===== AVAILABLE DATA =====
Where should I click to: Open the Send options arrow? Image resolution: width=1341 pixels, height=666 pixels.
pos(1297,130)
=====
===== AVAILABLE DATA =====
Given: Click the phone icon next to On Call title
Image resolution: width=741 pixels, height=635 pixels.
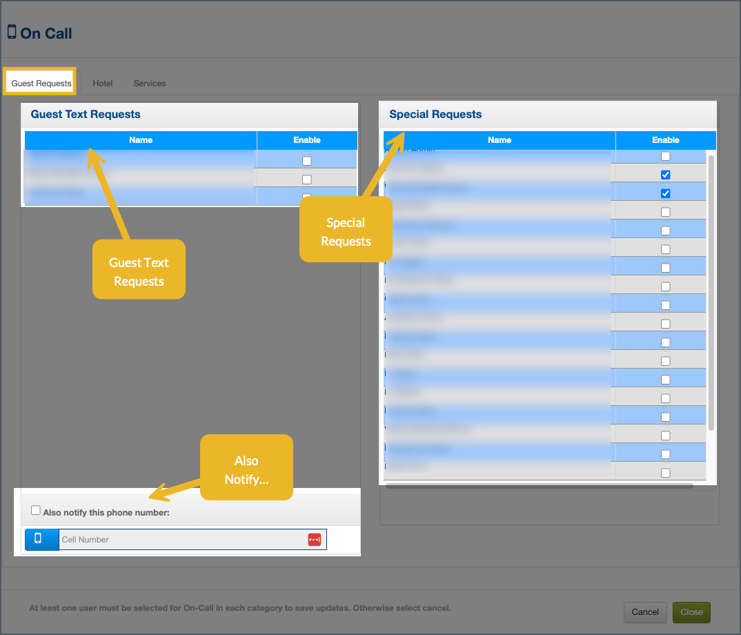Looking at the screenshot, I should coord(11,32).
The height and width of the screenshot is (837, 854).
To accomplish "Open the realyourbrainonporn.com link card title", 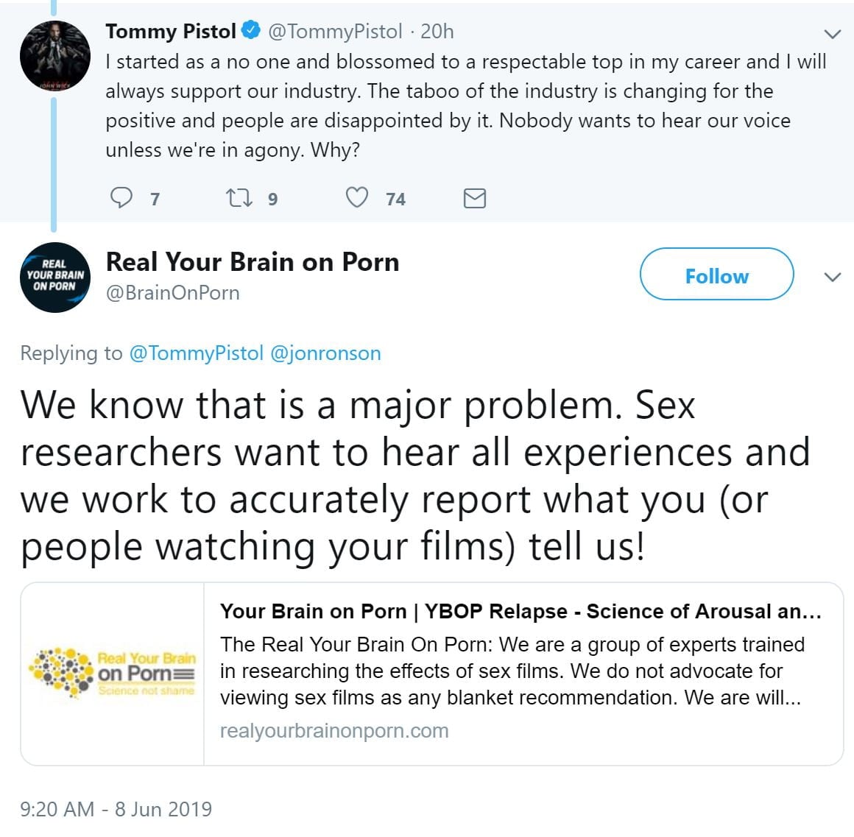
=====
===== AVAILABLE DATA =====
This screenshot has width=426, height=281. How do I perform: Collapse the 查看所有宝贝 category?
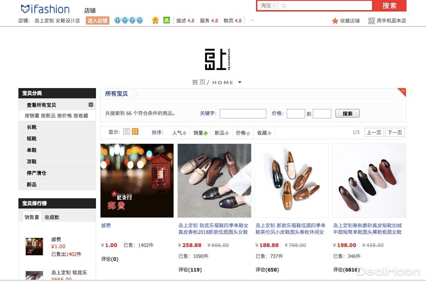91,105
=====
• **WHAT YOU HAVE TO DO**
What is needed is an exact copy of the lines above, from the one holding "Image resolution: width=741" down to the one holding "the realyourbrainonporn.com link", with those two included and the pictures left out.

• **EXERCISE OUTPUT**
Image resolution: width=741 pixels, height=635 pixels.
Looking at the screenshot, I should coord(11,32).
The height and width of the screenshot is (837, 854).
To accomplish "Open the realyourbrainonporn.com link card title", 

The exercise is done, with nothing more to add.